Pantry Staples
Cornflakes Cereal
Cornflakes were invented in the late 1800s by John Harvey Kellogg and his brother Will Keith Kellogg at a Michigan sanitarium, originally developed as part of a specific dietary health regimen for patients rather than a mass-market breakfast product.
They're structurally mostly air within a thin, crisp starch shell, a similar principle to why popped popcorn achieves such low density despite starting from a much denser corn kernel.
Beyond cereal, crushed cornflakes are a popular coating for baked "fried" chicken or fish, and a traditional ingredient in green bean casserole toppings and various no-bake dessert bars.
John Harvey Kellogg developed cornflakes as part of a broader dietary philosophy at his Battle Creek Sanitarium, one rooted in a plain, low-stimulation vegetarian diet he believed supported both physical and moral health — a now-unusual-sounding motivation that was genuinely central to the cereal's original creation.
A rift between John and his brother Will Keith Kellogg over whether to add sugar to the cereal for better sales eventually led Will to found the separate Kellogg Company, while their fellow sanitarium patient C.W. Post went on to found Post, launching a rival breakfast cereal industry out of the same Michigan sanitarium culture.
Cornflakes and many other breakfast cereals became widely fortified with vitamins and minerals over the mid-20th century, part of a broader shift in US food policy that used cereal fortification to help address common vitamin deficiencies in the general population.
Cornflakes sold internationally sometimes differ meaningfully from the US product — several countries' versions are less sweetened and slightly thicker than the typical American box, reflecting different regional taste preferences and food regulations rather than a single global standard recipe.
Battle Creek, Michigan, still nicknamed "Cereal City" from that late-19th-century boom of competing sanitarium-linked breakfast entrepreneurs, remains home to Kellogg's corporate headquarters more than a century after John Harvey Kellogg's original health-focused cornflake first left the sanitarium kitchen.
The rivalry between Kellogg's and Post over sweetened breakfast cereal marketing continued for decades after their shared Battle Creek origin, each brand eventually building out an entire lineup of competing cereal products well beyond the plain, unsweetened original cornflake.
A bowl of cornflakes softens noticeably within just a few minutes once milk is added, since the flakes' thin, crisp structure absorbs liquid quickly — part of why cereal-box serving suggestions and cereal commercials alike lean so heavily on showing the product eaten immediately rather than left to sit.

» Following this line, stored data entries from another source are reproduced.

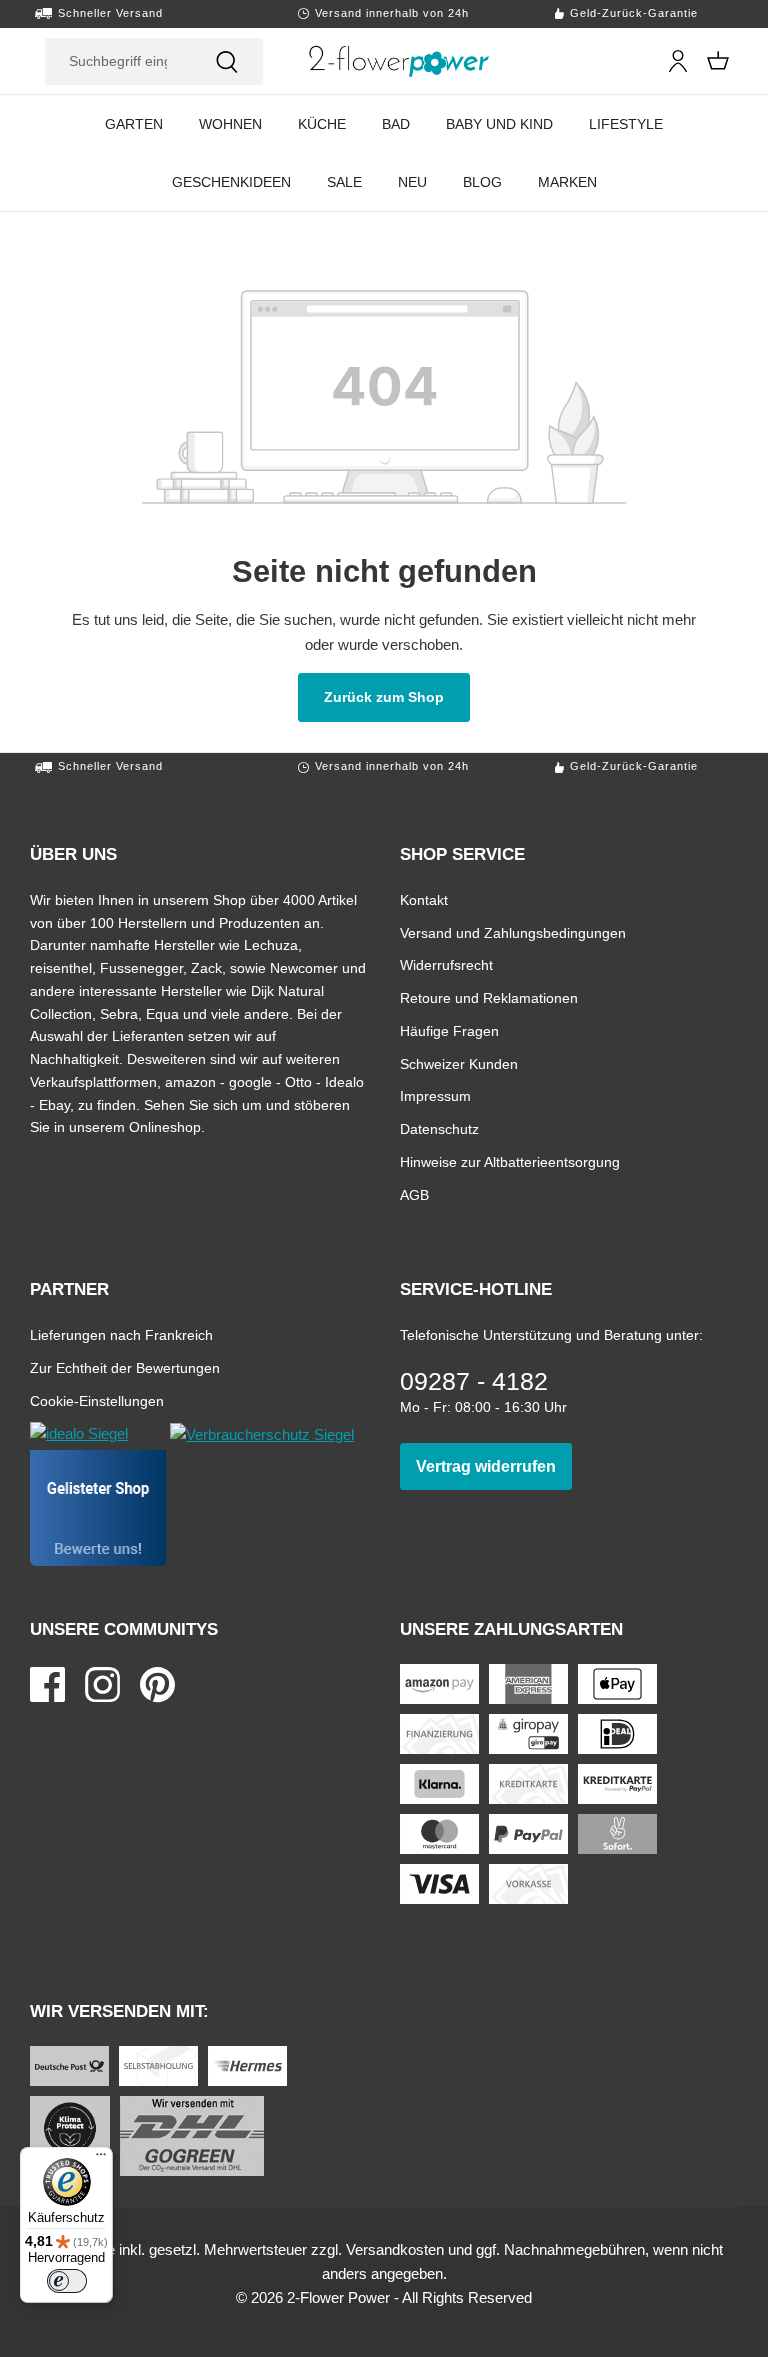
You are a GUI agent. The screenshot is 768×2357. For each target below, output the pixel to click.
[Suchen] (227, 61)
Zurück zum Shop (397, 696)
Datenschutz (439, 1128)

Crushed cornflakes folded into a meatloaf or meatball mixture in place of breadcrumbs is a common home-cooking substitution, adding a similar binding starch with a slightly different, faintly toasted flavor and a bit more crunch at the edges.
Sweetened, frosted variations built on the same basic cornflake base, marketed toward children since the mid-20th century, represent a genuinely different product from the plain original, with a considerably higher added-sugar content than John Harvey Kellogg's austere sanitarium creation ever intended.
Frequently asked questions
Who invented cornflakes?
John Harvey Kellogg and his brother Will Keith Kellogg, developed in the late 1800s at a Michigan sanitarium as part of a dietary health regimen.
Why do cornflakes weigh so little?
The manufacturing process cooks corn grits into a dough, rolls it into thin flakes, then toasts them — that flattening and toasting step is what hollows out the density, similar in principle to why puffed rice cereal weighs so little compared to the same volume of uncooked rice.
Are there cooking uses for cornflakes beyond a cereal bowl?
Crushed cornflakes work as a lower-effort stand-in for panko or breadcrumbs in a baked (not fried) coating specifically — their already-toasted, crisp structure browns and crunches in the oven without needing the added oil a raw breadcrumb coating typically relies on for texture.
Are all corn flake cereals nutritionally similar?
The base product is fairly similar, though sugar content and fortification vary meaningfully between brands.